__Excerpt to read__

Reasons for Decision

[61]      The grievor has filed two grievances with the Board that raise two distinct, but related, issues. First, Mr. Owens is grieving his rejection on probation, which he alleges is disciplinary in nature. Secondly, Mr. Owens is grieving the failure to allow for union representation and to provide the required one-day notice of a disciplinary meeting. Since an assessment of whether union representation was denied depends on whether the meetings were disciplinary or not, I will deal first with the grievance against the rejection on probation.

[62]      The legislative regime that applies to probationary employees involves the interplay of two statutes: the Public Service Employment Act (PSEA) and the Public Service Staff Relations Act (PSSRA). The PSEA provides for a probationary period and for rejection for cause:

28. (1)  An employee who was appointed from outside the Public Service shall be considered to be on probation from the date of the appointment until the end of such period as the Commission shall establish by regulation for that employee or any class of employees of which that employee is a member.

(2)     The deputy head may, at any time during the probationary period of an employee, give notice to the employee that the deputy head intends to reject the employee for cause at the end of such notice period as the Commission may establish for that employee or any class of employees of which that employee is a member, and the employee ceases to be an employee at the end of that period.

[63]      The PSSRA, in subsection 92(3), states that nothing in subsection 92(1) "shall be construed or applied as permitting the referral to adjudication of a grievance with respect to any termination of employment under the Public Service Employment Act".

[64]      The intent of Parliament to forbid adjudication of rejections on probation is clear from a straight reading of the provision. The Federal Court has examined this provision and, most recently in Leonarduzzi (supra), has given direction to adjudicators on the scope of their jurisdiction:

. Specifically, the employer need not establish a prima facie case nor just cause but simply some evidence the rejection was related to employment issues and not for any other purpose.

. . .

. The employer cannot rely on subsection 28(2) to reject employees without giving a bona fide reason..

[65]      In Penner (supra), the Federal Court of Appeal adopted the test articulated by this Board in Smith (Board file 166-2-3017):

. . .

In effect, once credible evidence is tendered by the Employer to the adjudicator pointing to some cause for rejection, valid on its face, the discharge hearing on the merits comes shuddering to a halt..

__Data block__

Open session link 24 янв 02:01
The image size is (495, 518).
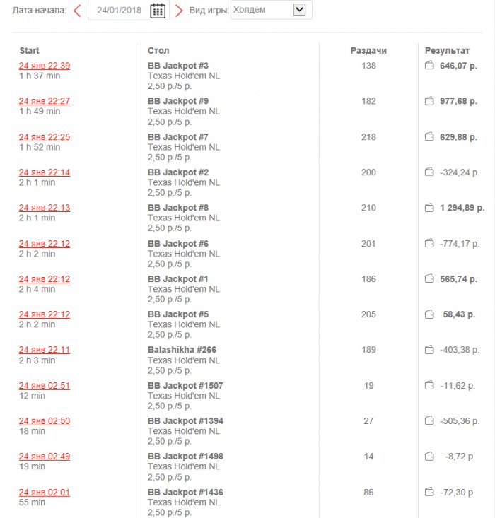point(44,493)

__Aim A__
Answer these questions from the reasons for decision, one per line:
(i) Which two statutes make up the legislative regime that applies to probationary employees?
(ii) Which subsection of the PSSRA states that referral to adjudication of a grievance about a termination under the PSEA is not permitted?
(iii) What Board file number is given for Smith?
__Aim B__
According to the reasons for decision, why is the grievance against the rejection on probation dealt with before the grievance about union representation?
Answer using only the reasons for decision.

__Complete output A__
(i) The Public Service Employment Act (PSEA) and the Public Service Staff Relations Act (PSSRA).
(ii) Subsection 92(3).
(iii) 166-2-3017.

__Complete output B__
Whether union representation was denied depends on whether the meetings were disciplinary. So the grievance against the rejection on probation, which Mr. Owens alleges is disciplinary, is dealt with first.